Nothing but the text of the records should come back; copy it exactly and leave the pictures out.

◇ ◇ ◇ ◇ ◇

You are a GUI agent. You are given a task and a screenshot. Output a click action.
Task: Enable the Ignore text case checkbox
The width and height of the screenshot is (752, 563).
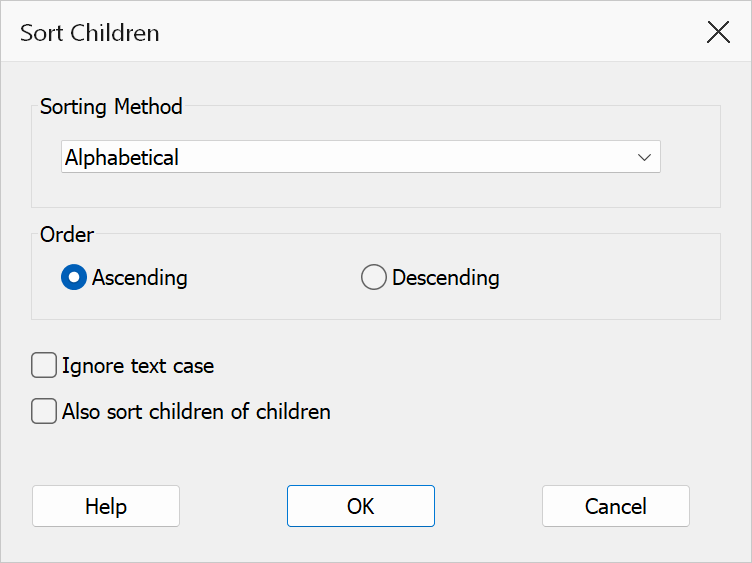tap(44, 365)
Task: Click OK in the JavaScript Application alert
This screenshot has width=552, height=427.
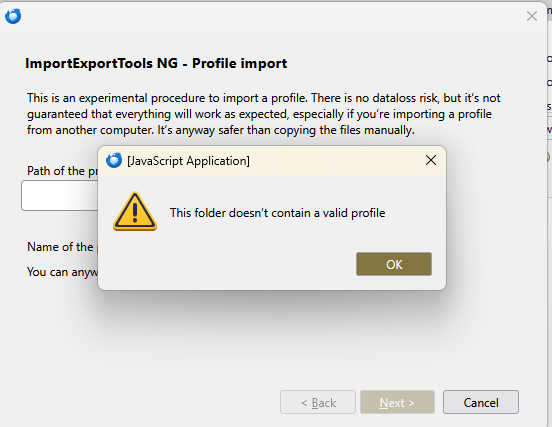Action: click(394, 264)
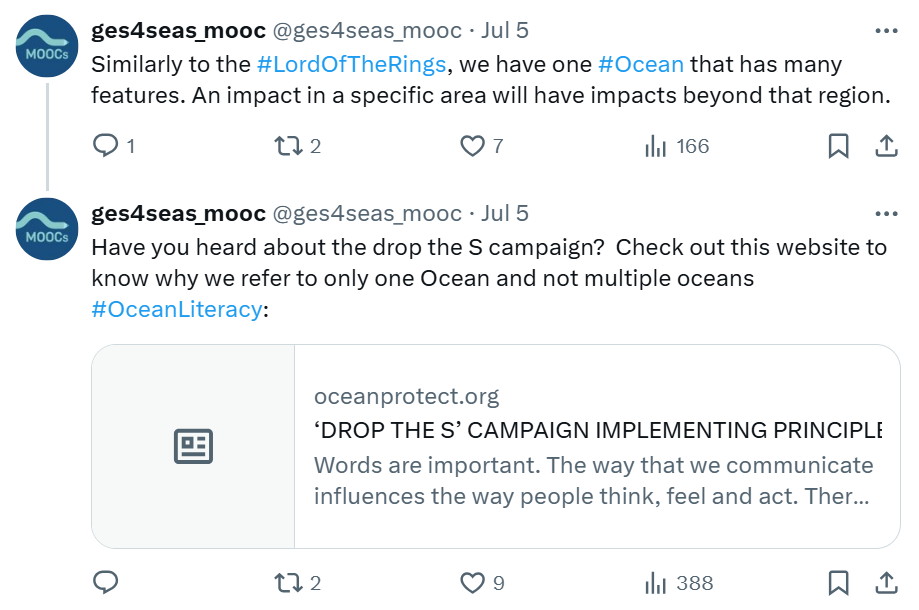Open more options for the second tweet
The height and width of the screenshot is (610, 919).
point(886,214)
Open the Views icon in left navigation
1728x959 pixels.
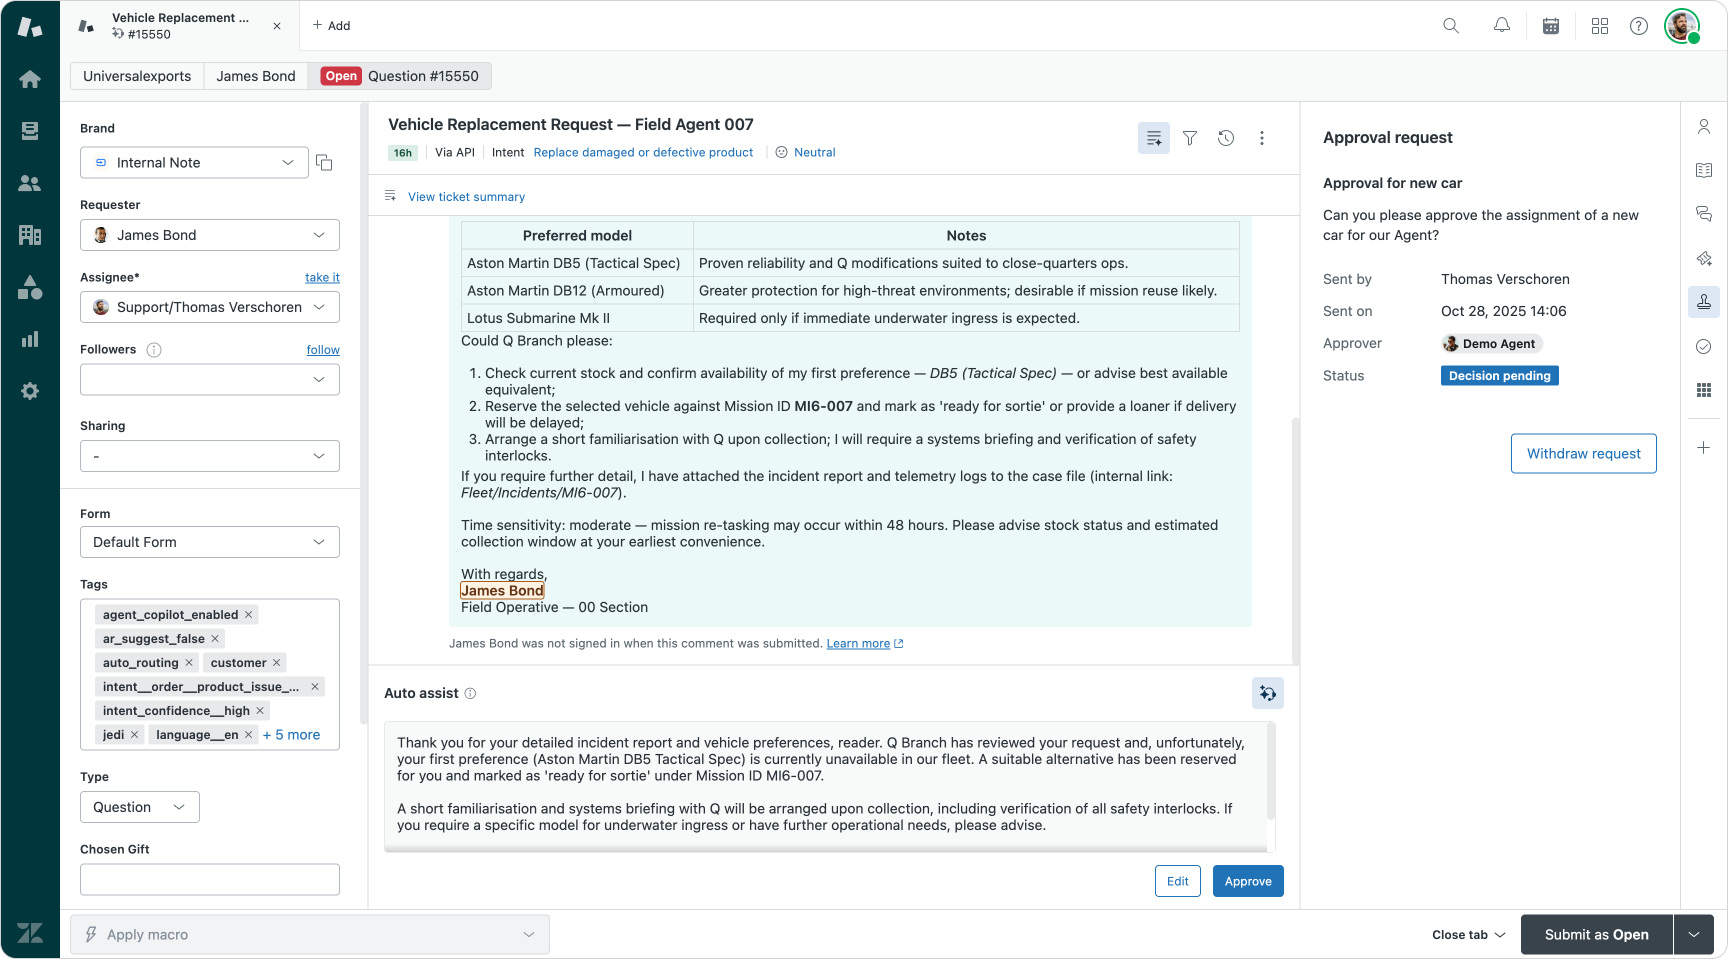point(30,131)
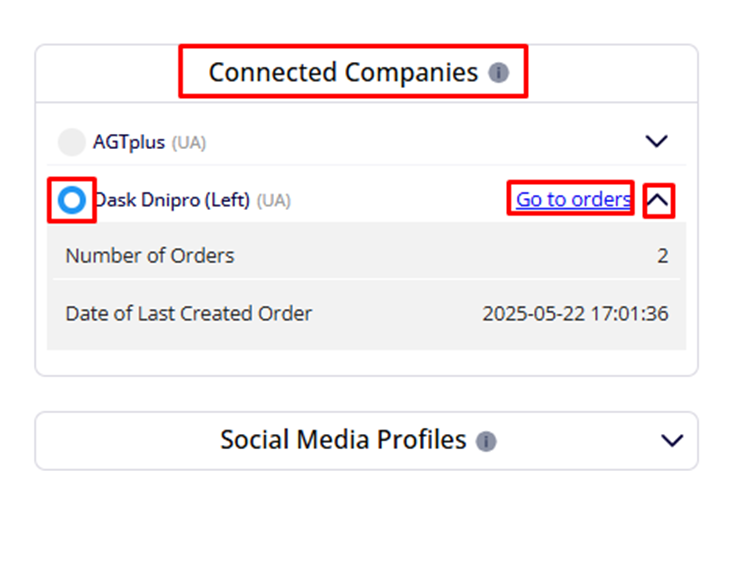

◇ ◇ ◇ ◇ ◇

● **Response to the task**:
You are a GUI agent. You are given a task and a screenshot. Output a click action.
Task: Enable the Ignore text case checkbox
The width and height of the screenshot is (752, 563).
tap(44, 365)
Task: Click OK in the JavaScript Application alert
This screenshot has width=552, height=427.
Action: click(394, 264)
Open more options for the second tweet
The height and width of the screenshot is (610, 919).
point(886,214)
Open the Views icon in left navigation
1728x959 pixels.
point(30,131)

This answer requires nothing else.